- Des éclats de bombes JDAM fabriquées aux États-Unis ont été retrouvés dans les décombres d’habitations détruites par des frappes aériennes israéliennes.
- Ces attaques doivent faire l’objet d’enquêtes en tant que crimes de guerre.
- « Des armes fabriquées aux États-Unis ont facilité le massacre de familles entières. » – Agnès Callamard
Des bombes munies d’un système de guidage de type JDAM (Joint Direct Attack Munitions) de fabrication américaine ont été utilisées par l’armée israélienne dans deux attaques aériennes illégales meurtrières contre des habitations remplies de civil·e·s dans la bande de Gaza occupée, a découvert Amnesty International à la suite d’une nouvelle enquête sur ces frappes. L’organisation a conclu que ces frappes aériennes étaient soit des attaques directes contre des personnes ou des biens civils, soit des attaques menées sans discrimination, et demande que des enquêtes pour crimes de guerre soient ouvertes à leur sujet.

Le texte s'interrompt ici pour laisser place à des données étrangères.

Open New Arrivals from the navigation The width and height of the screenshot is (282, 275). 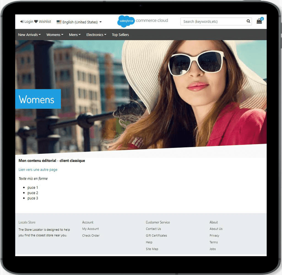(29, 35)
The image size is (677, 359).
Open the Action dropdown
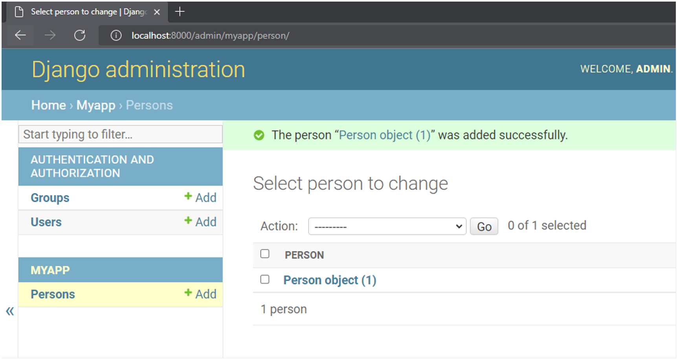coord(387,226)
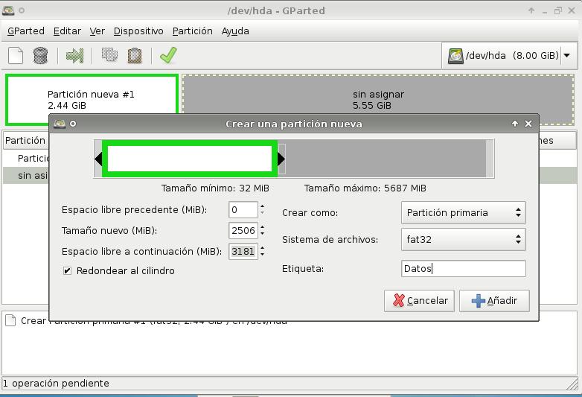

Amnesty International a trouvé des éclats caractéristiques de ces munitions dans les ruines d’habitations détruites dans le centre de la bande de Gaza après deux frappes qui ont tué au total 43 civil·e·s (19 enfants, 14 femmes et 10 hommes). Dans les deux cas, des personnes ayant réchappé à ces attaques ont dit à l’organisation que les habitant·e·s n’avaient pas été prévenus d’une frappe imminente.
Le 10 octobre, une frappe aérienne sur la maison de la famille Al Najjar, à Deir Al Balah, a fait 24 morts. Le 22 octobre, une autre frappe aérienne sur celle de la famille Abu Mueileq, dans la même ville, a tué 19 personnes. Les deux habitations se trouvaient au sud de Wadi Gaza, dans la zone où, le 13 octobre, l’armée israélienne a ordonné aux habitant·e·s du nord de Gaza de se réinstaller.
« Le fait que des munitions fabriquées aux États-Unis soient utilisées par l’armée israélienne dans des attaques illégales aux conséquences meurtrières pour les civil·e·s devrait sonner comme un avertissement urgent pour le gouvernement de Joe Biden. Des armes fabriquées aux États-Unis ont facilité le massacre de familles entières »
Agnès Callamard, secrétaire générale d’Amnesty International.
« Deux familles ont été décimées par ces frappes, qui sont une nouvelle preuve que l’armée israélienne se rend coupable d’homicides illégaux et de blessures sur la personne de civil·e·s dans le cadre de ses bombardements de Gaza.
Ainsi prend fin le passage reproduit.